The company injected Regkirona in 49 mice infected with the Delta variant. Compared to the control group that did not receive any drugs, researchers confirmed clinical improvement effects, including a significant decrease in virus titer and reduced weight loss in the group treated with Regkirona, according to Celltrion.
"We confirmed virus removal efficacy even when administering Regkirona at a lower dose than the human therapeutic dose. In addition, the survival rate of the Regkirona-administered group was 100 percent while the control group's survival rate was 0 percent," it said.
As a result of its most recent study, Celltrion has confirmed the same efficacy of its treatment in the wild virus from Wuhan and three variant strains of the Covid-19 virus – Gamma, Beta, and Delta.
The company expects that this result will support the company's claims that the treatment can exert sufficient therapeutic efficacy in vivo even if the neutralizing ability of Regkirona is lowered at the cellular level.
"Celltrion will continue to conduct cellular-level neutralizing and animal efficacy tests for variant viruses sporadically prevalent around the world and have the potential to evolve into dominant species in cooperation with local and foreign organizations with public confidence," the company said.

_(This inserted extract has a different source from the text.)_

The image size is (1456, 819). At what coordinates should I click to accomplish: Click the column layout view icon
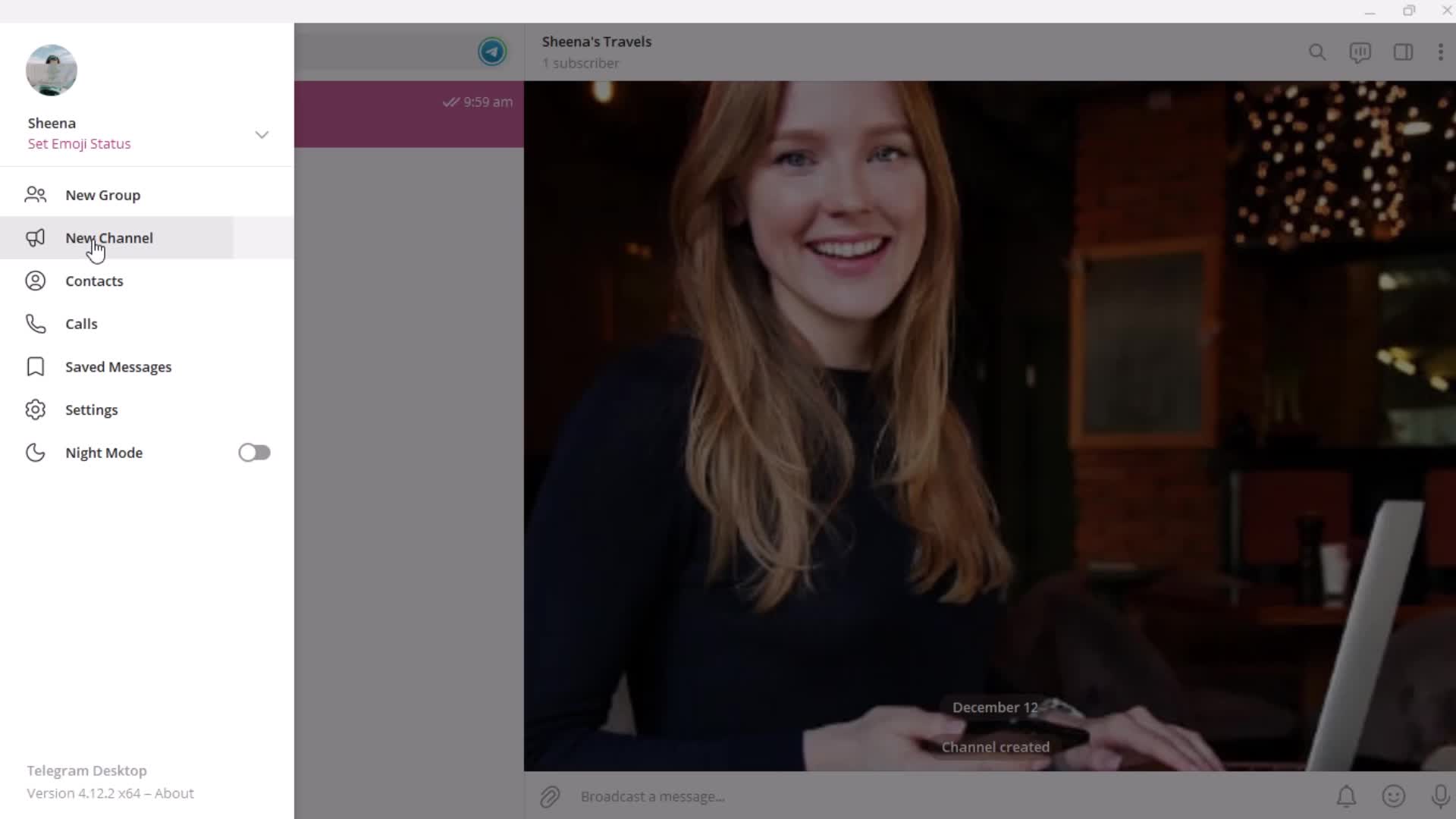coord(1403,52)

Regarding the Lambda variant, which has become prevalent starting from Peru, the company has already obtained neutralizing results using a pseudovirus and has confirmed that the treatment has a stronger neutralizing ability than the existing Beta, Gamma, and Delta variants, it added.
Celltrion is also accelerating the development of an inhaled version of Regkirona to diversify treatment options for Covid-19.
Inhalation-type Regkirona will use a method that directly delivers antibodies to the respiratory tract mucosa infected with the Covid-19 virus.
According to the company, Celltrion and Inhalon Biopharma, a U.S.-based bio company with related patents and technologies, have recently started developing the inhaled version.
Inhalon submitted data to the Australian Ethics Committee to initiate a phase 1 clinical trial for an inhaled version of Regkirona in June and plans to confirm efficacy in the phase 2 clinical trial.
"In addition to the major variants that have been prevalent so far, the company has demonstrated the efficacy of Regkirona for Delta and Lambda variants as well," a company official said. "In the future, we will continue to evaluate the treatment's ability to neutralize Covid-19 virus and do our best to develop an inhaled Regkirona so that we can provide various treatment options for Covid-19 patients."